EXERCISE |
Repeat the data below exactly, with every entry included.
╭─ RECORDS FOR THE TASK
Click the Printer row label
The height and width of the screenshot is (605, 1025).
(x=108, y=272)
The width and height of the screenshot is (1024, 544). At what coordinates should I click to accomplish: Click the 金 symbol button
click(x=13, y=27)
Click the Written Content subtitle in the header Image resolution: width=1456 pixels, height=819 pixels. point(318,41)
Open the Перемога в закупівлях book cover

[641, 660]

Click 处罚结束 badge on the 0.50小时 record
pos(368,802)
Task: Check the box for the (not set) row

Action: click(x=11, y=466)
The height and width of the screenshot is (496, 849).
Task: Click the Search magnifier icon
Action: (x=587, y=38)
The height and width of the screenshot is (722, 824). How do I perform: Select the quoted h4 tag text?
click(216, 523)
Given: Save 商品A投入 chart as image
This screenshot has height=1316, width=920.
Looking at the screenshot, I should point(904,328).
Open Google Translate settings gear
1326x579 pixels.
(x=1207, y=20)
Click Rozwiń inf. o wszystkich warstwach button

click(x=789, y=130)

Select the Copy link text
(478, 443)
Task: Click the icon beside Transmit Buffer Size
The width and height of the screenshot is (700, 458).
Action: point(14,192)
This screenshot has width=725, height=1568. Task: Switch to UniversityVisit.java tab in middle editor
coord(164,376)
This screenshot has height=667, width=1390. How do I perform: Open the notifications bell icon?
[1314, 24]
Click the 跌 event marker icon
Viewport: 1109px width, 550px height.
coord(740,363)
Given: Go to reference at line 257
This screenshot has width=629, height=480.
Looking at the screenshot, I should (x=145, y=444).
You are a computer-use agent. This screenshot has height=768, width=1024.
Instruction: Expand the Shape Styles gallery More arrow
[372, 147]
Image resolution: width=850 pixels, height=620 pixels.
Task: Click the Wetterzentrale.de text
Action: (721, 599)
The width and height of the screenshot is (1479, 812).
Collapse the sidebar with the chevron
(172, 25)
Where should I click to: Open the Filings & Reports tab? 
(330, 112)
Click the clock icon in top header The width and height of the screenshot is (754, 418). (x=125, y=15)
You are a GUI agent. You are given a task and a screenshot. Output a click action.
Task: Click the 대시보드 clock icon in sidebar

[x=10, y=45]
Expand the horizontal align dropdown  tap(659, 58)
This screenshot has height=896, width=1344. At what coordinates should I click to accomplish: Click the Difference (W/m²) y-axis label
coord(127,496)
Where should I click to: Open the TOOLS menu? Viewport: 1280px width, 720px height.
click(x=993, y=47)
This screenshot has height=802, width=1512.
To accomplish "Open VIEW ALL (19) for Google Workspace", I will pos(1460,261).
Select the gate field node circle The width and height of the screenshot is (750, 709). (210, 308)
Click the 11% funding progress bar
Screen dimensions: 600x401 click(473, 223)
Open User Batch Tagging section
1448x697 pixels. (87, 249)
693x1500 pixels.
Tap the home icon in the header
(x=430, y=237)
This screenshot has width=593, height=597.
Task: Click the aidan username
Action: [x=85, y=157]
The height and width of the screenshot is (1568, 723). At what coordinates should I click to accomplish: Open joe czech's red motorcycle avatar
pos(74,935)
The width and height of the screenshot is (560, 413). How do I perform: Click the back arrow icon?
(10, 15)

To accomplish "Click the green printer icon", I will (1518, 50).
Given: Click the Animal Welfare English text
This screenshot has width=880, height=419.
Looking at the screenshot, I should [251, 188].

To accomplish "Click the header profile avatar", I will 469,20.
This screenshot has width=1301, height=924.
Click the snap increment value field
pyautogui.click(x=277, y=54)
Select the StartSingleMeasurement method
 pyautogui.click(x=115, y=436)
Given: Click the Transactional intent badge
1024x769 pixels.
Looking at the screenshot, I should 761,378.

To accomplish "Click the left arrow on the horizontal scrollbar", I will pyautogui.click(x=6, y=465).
╰─
ANSWER BELOW |
Click the Printer row label
The height and width of the screenshot is (605, 1025).
(x=108, y=272)
The width and height of the screenshot is (1024, 544). At what coordinates should I click to accomplish: Click the 金 symbol button
click(x=13, y=27)
Click the Written Content subtitle in the header Image resolution: width=1456 pixels, height=819 pixels. point(318,41)
Open the Перемога в закупівлях book cover

[641, 660]

Click 处罚结束 badge on the 0.50小时 record
pos(368,802)
Task: Check the box for the (not set) row

Action: click(x=11, y=466)
The height and width of the screenshot is (496, 849).
Task: Click the Search magnifier icon
Action: (x=587, y=38)
The height and width of the screenshot is (722, 824). How do I perform: Select the quoted h4 tag text?
click(216, 523)
Given: Save 商品A投入 chart as image
This screenshot has height=1316, width=920.
Looking at the screenshot, I should point(904,328).
Open Google Translate settings gear
1326x579 pixels.
(x=1207, y=20)
Click Rozwiń inf. o wszystkich warstwach button

click(x=789, y=130)

Select the Copy link text
(478, 443)
Task: Click the icon beside Transmit Buffer Size
The width and height of the screenshot is (700, 458).
Action: point(14,192)
This screenshot has width=725, height=1568. Task: Switch to UniversityVisit.java tab in middle editor
coord(164,376)
This screenshot has height=667, width=1390. How do I perform: Open the notifications bell icon?
[1314, 24]
Click the 跌 event marker icon
Viewport: 1109px width, 550px height.
coord(740,363)
Given: Go to reference at line 257
This screenshot has width=629, height=480.
Looking at the screenshot, I should (x=145, y=444).
You are a computer-use agent. This screenshot has height=768, width=1024.
Instruction: Expand the Shape Styles gallery More arrow
[372, 147]
Image resolution: width=850 pixels, height=620 pixels.
Task: Click the Wetterzentrale.de text
Action: (721, 599)
The width and height of the screenshot is (1479, 812).
Collapse the sidebar with the chevron
(172, 25)
Where should I click to: Open the Filings & Reports tab? 
(330, 112)
Click the clock icon in top header The width and height of the screenshot is (754, 418). (x=125, y=15)
You are a GUI agent. You are given a task and a screenshot. Output a click action.
Task: Click the 대시보드 clock icon in sidebar

[x=10, y=45]
Expand the horizontal align dropdown  tap(659, 58)
This screenshot has height=896, width=1344. At what coordinates should I click to accomplish: Click the Difference (W/m²) y-axis label
coord(127,496)
Where should I click to: Open the TOOLS menu? Viewport: 1280px width, 720px height.
click(x=993, y=47)
This screenshot has height=802, width=1512.
To accomplish "Open VIEW ALL (19) for Google Workspace", I will pos(1460,261).
Select the gate field node circle The width and height of the screenshot is (750, 709). (210, 308)
Click the 11% funding progress bar
Screen dimensions: 600x401 click(473, 223)
Open User Batch Tagging section
1448x697 pixels. (87, 249)
693x1500 pixels.
Tap the home icon in the header
(x=430, y=237)
This screenshot has width=593, height=597.
Task: Click the aidan username
Action: [x=85, y=157]
The height and width of the screenshot is (1568, 723). At what coordinates should I click to accomplish: Open joe czech's red motorcycle avatar
pos(74,935)
The width and height of the screenshot is (560, 413). How do I perform: Click the back arrow icon?
(10, 15)

To accomplish "Click the green printer icon", I will (1518, 50).
Given: Click the Animal Welfare English text
This screenshot has width=880, height=419.
Looking at the screenshot, I should [251, 188].

To accomplish "Click the header profile avatar", I will 469,20.
This screenshot has width=1301, height=924.
Click the snap increment value field
pyautogui.click(x=277, y=54)
Select the StartSingleMeasurement method
 pyautogui.click(x=115, y=436)
Given: Click the Transactional intent badge
1024x769 pixels.
Looking at the screenshot, I should 761,378.

To accomplish "Click the left arrow on the horizontal scrollbar", I will pyautogui.click(x=6, y=465).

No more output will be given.